Research Recommendations

- Develop a common definition and document the prevalence and functional impact of pediatric insomnia across the age spectrum in the general population, and in high-risk populations such as special needs children (e.g., neurodevelopmental disorders, sensory deficits) and children with chronic medical conditions (e.g., diabetes, asthma). Normative data will need to be collected regarding sleep practices and patterns in order to define "abnormal" sleep. Studies will need to examine the developmental aspects of insomnia in children, including the role of early sleep patterns and behaviors, parenting practices, temperament, and genetics, and risks and protective factors for the persistence of insomnia into adolescence and adulthood.

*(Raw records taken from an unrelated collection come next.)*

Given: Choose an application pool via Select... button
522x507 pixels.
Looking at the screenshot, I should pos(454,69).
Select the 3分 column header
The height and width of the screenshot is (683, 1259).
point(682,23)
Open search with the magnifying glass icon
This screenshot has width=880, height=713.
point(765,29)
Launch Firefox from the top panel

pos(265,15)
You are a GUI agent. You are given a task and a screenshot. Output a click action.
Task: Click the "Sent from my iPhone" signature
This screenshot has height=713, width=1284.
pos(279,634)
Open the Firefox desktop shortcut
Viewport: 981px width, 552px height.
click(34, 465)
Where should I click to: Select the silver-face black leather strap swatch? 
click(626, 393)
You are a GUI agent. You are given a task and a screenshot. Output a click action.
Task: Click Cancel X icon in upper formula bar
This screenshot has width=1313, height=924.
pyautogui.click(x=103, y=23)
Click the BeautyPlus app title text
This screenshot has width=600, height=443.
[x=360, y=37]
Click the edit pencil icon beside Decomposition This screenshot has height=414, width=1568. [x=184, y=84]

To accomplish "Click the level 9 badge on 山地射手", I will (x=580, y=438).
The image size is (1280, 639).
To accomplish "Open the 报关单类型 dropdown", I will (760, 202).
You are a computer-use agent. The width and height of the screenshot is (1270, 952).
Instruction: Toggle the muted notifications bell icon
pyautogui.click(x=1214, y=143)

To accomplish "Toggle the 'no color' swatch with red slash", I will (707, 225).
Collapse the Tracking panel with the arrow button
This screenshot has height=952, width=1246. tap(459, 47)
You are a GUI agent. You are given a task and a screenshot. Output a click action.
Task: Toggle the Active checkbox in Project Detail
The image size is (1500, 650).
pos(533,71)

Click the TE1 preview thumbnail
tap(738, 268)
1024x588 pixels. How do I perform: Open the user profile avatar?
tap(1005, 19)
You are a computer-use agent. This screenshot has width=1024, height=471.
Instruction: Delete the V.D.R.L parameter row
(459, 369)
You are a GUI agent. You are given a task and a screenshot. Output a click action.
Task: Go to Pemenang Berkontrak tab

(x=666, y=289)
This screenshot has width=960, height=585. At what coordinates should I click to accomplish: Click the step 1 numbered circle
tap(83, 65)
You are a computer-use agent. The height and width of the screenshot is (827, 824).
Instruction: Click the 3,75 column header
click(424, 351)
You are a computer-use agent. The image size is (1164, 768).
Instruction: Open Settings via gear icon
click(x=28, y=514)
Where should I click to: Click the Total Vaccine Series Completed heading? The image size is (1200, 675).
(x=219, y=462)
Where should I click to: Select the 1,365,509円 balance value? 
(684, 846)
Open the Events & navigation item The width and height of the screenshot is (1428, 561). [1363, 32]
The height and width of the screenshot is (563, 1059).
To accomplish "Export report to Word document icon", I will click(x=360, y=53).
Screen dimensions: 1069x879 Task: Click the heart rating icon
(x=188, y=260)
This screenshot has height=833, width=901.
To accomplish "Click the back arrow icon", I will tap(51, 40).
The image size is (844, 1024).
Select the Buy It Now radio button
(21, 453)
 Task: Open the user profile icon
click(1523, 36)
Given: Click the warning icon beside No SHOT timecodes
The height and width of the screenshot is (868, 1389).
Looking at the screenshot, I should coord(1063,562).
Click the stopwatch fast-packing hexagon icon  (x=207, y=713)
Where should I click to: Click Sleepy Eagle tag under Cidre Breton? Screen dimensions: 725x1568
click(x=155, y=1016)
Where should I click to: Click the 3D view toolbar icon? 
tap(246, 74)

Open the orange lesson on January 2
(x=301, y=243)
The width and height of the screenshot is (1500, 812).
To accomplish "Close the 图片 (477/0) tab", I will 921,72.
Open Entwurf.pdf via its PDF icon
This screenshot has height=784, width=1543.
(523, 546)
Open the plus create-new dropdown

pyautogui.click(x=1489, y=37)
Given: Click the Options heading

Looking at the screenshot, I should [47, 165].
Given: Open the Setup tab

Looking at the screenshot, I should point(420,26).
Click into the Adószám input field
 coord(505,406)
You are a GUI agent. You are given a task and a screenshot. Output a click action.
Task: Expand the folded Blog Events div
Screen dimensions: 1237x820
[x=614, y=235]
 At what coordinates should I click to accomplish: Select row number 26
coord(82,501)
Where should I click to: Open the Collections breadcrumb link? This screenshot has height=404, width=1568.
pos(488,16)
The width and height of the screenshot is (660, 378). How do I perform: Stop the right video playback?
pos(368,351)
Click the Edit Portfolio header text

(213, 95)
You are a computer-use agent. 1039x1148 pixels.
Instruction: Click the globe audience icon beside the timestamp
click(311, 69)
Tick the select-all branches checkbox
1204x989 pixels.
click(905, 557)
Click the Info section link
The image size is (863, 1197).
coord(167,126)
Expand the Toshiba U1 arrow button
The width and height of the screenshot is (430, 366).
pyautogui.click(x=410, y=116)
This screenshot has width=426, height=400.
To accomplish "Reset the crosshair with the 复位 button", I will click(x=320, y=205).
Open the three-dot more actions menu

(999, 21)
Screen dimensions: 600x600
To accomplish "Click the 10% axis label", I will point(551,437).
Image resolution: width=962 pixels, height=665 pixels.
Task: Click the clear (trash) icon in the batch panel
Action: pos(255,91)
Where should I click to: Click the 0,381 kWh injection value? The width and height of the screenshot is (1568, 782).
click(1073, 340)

- Develop and evaluate optimal evidence-based treatment strategies and management protocols for pediatric insomnia:

> In otherwise healthy children, using standardized measures for such outcome variables as sleep quality and quantity, sleepiness/alertness, mood, behavior, academic functioning and parental stress.

> In children with special needs, including evidence-based behavioral and pharmacologic treatments for insomnia and circadian rhythm disturbances, and including outcome measures such as neurocognitive performance measures and assessment of impact on quality of life for children and caregivers.

- Examine the interrelationships between insomnia and chronic medical conditions in children, including effects on disease processes, pain management, quality of life and caregiver well being.